TEXTO EXTRAÍDO

────────────────────

¿La soltería es virginidad? - Can. Emilio Enciso Viana
La pureza virginal es una cosa tan bella, tan sugestiva, tan atrayente, que es muy natural que una chica buena, de corazón grande, de alma delicada, se enamore de ella y no quiera perderla, sobre todo, si más enamorada aún de su Dios, se ha dado cuenta de la estima en que Éste la tiene.
Sin
embargo, la santidad no consiste precisamente en la pureza, sino en hacer la voluntad
de Dios.
En muchas
ocasiones, en un porcentaje inmenso, la voluntad de Dios no está en que la
chica conserve perpetuamente la pureza virginal, sino en que cultivándola con
delicadeza y hasta con mimo durante una época, mayor o menor, un día la inmole
en su honor en el altar del matrimonio
En ese día
trascendental en que un sacramento cambiará el rumbo de su vida capacitándola
para la santa misión de esposa y madre, el perfume que ha de embalsamar la
ceremonia, como el incienso que envuelve la ofrenda en la misa solemne, será la
pureza blanca y sin mancha simbolizada en su vestido de novia, en las flores de
su atuendo, en los ornamentos del sacerdote que le bendice.

────────────────────

OBJETIVO DEL EJERCICIO
Indica en qué consiste la santidad según el texto sobre la soltería y la virginidad. Las filas son material independiente del texto.

INFORMACIÓN PROPORCIONADA
────────────────────

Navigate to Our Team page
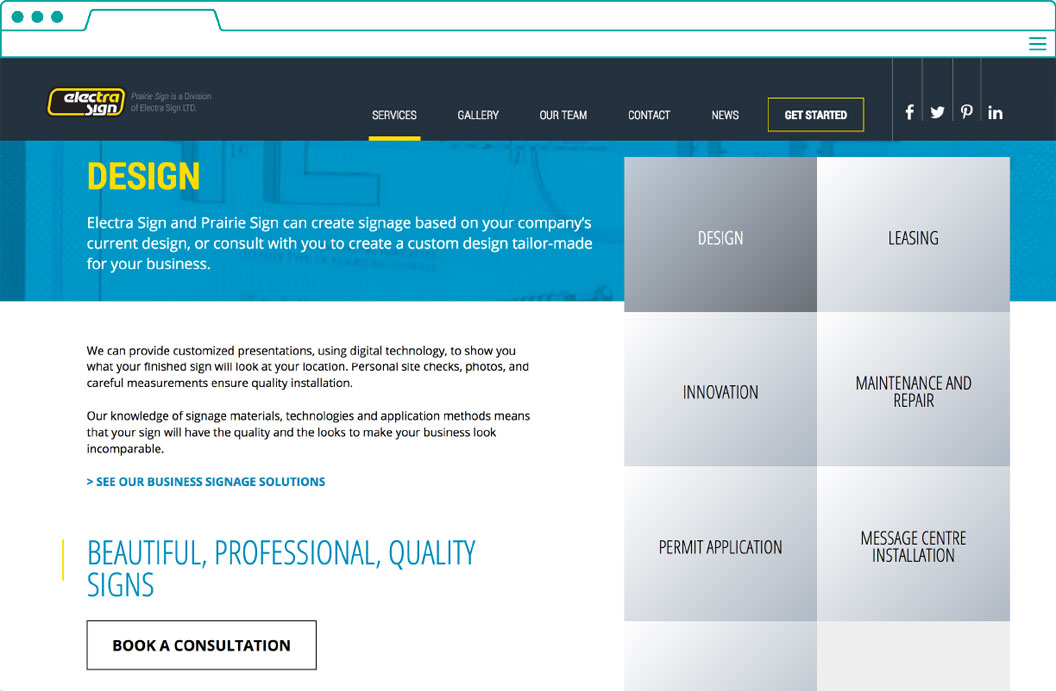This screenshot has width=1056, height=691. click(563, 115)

────────────────────

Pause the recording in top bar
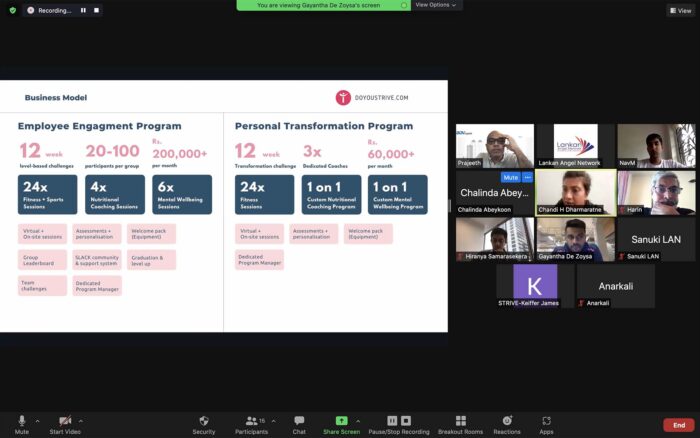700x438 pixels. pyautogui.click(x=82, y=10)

────────────────────

PROBLEMA RESUELTO
La santidad consiste en hacer la voluntad de Dios.